Автора пошедшей в печать биографии я множество раз видел у деда, он расспрашивал и внимал. Выразил в книге признательность? Цитировал? Назвал в библиографии, по алфавиту, на букву «В», и таких благородных людей я с детских лет и до седых волос перевидал неисчислимое множество.

Символически отблагодарили деда экскурсоводы калужского Дома-музея Циолковского. Жаль, не увидел дед, что мне довелось увидеть: в лохмотья зачитанную его книгу. «По ней и ведем экскурсии», – объяснили мне сотрудники музея, им-то нужно было объяснять модели дирижабля и куски гофрированной обшивки, такие же у нас на Страстном находились в домашнем обиходе.

Пятый океан

«Всё выше и выше и выше стремим мы полет наших птиц…»

До войны мы с дедом ездили по ресторанам. В Новый год на Ёлку посещали «Яр», тогда Дом Авиации, теперь опять «Яр». Каждое воскресенье отправлялись к «Стрельне», ставшей и оставшейся Музеем авиации. Троллейбусная остановка так и называлась Стрельна, а перед Стрельной – Бега. Я спрашивал, что такое бега, дед отвечал: «Бегают лошади», но объяснять считал излишним всё, что совершалось на земной поверхности – не было летанием. Однако бега запали в мое сознание и с годами развились в увлечение, а увлечение в границах моего существования сделалось параллельной профессией.

В Музей Авиации дед передал первый русский авиамотор, не умещавшийся у него в комнате, под потолок не повесишь. Мне отдал старинный шлем пилота, первобытные защитные очки и свои изношенные летчицкие краги. В музее стоял истребитель, мне разрешали забраться в кабину, я поглядывал через борт и бормотал песню из кино: «В далекий край товарищ улетает…»

Стараясь заразить меня летанием, дед хотел увлечь меня в небо, «пятый океан», так начитавшиеся «Робинзона Крузо» уходили в море, а книга стояла у деда на полке во всех вариантах, и полный перевод Франковского с рисунками Гранвиля, и увлекательный пересказ Чуковского для детей, и скучные нравоучительные пересказы для взрослых. Если в небе плыл самолет, дед мне объяснял, что это за «летательный аппарат».

Один раз над нами повис дирижабль, увеличенная модель, стоявшая у деда на шкафу, и до чего же дед обрадовался – до конца своих дней оставался энтузиастом воздухоплавания. Воздухоплавателей примиряла со Сталиным расположенность вождя к воздушным шарам, о чем упомянуто в «Деле Тулаева», а портрет вождя в романе написан с натуры и с художественной объективностью, поэтому и появились беспошлинные подражания шедевру Виктора Сержа. Дед, оказавшись на похоронах погибших стратонавтов рядом с Иосифом Висарионовичем, рассказывал, как он видел грусть на лице непреклонного вершителя наших судеб. Я просил деда сказать ещё раз, каким был Сталин. Дед произносил: «Печальным». Становилось мне жаль и стратонавтов, и Сталина.

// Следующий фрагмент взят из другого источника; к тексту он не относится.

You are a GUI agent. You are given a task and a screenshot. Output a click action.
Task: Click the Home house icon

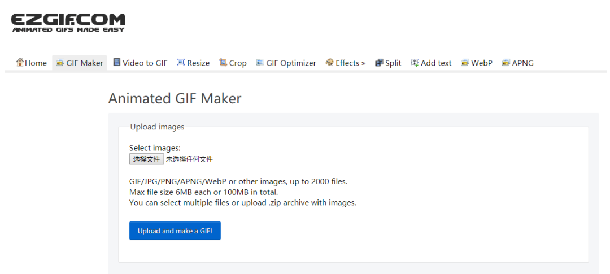[20, 62]
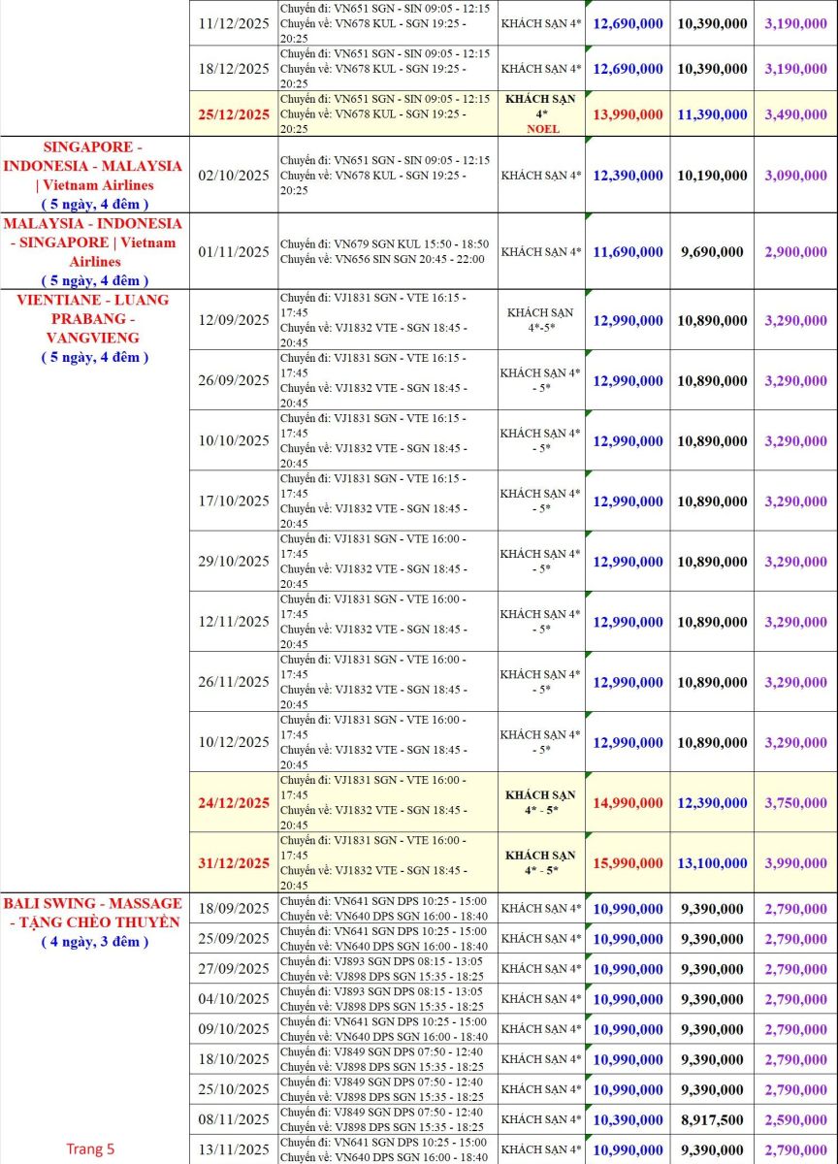Viewport: 838px width, 1164px height.
Task: Select the 13,990,000 price cell
Action: (x=628, y=114)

Всё это умерло, ушло – так я думал. Кто станет строить дирижабли, чтобы лететь на Северный Полюс? Но попалась мне книга про сталинский Арктический щит, начал читать… На столе передо мной была разложена «макулатура», машинописные копии документов из бумаг деда, возвращенных Архивом Академии Наук. Дедов фонд содержит свыше четырехсот единиц, а вернули копии. В них попадались имена Брунс и Горбунов, и я думал: отшумело, отошло в небытие! И вдруг со страниц новой книги встают и Брунс, и Горбунов, а рядом с ними «известный дирижаблестроитель Б. Н. Воробьев»[64]. Приводятся слова из дедовой статьи 20-х годов о воздухоплавательных путях над Сибирью. У нас хранилась стопка оттисков этой статьи: выглядела надгробной тумбой дедовским замыслам, и на тебе! Вижу подтверждение мысли Ламмене, занимавшей Горького: вечная житейская похлебка, варево в котле истории, что-то выходит на поверхность, что-то, опускаясь на дно, исчезает и снова возникает наверху.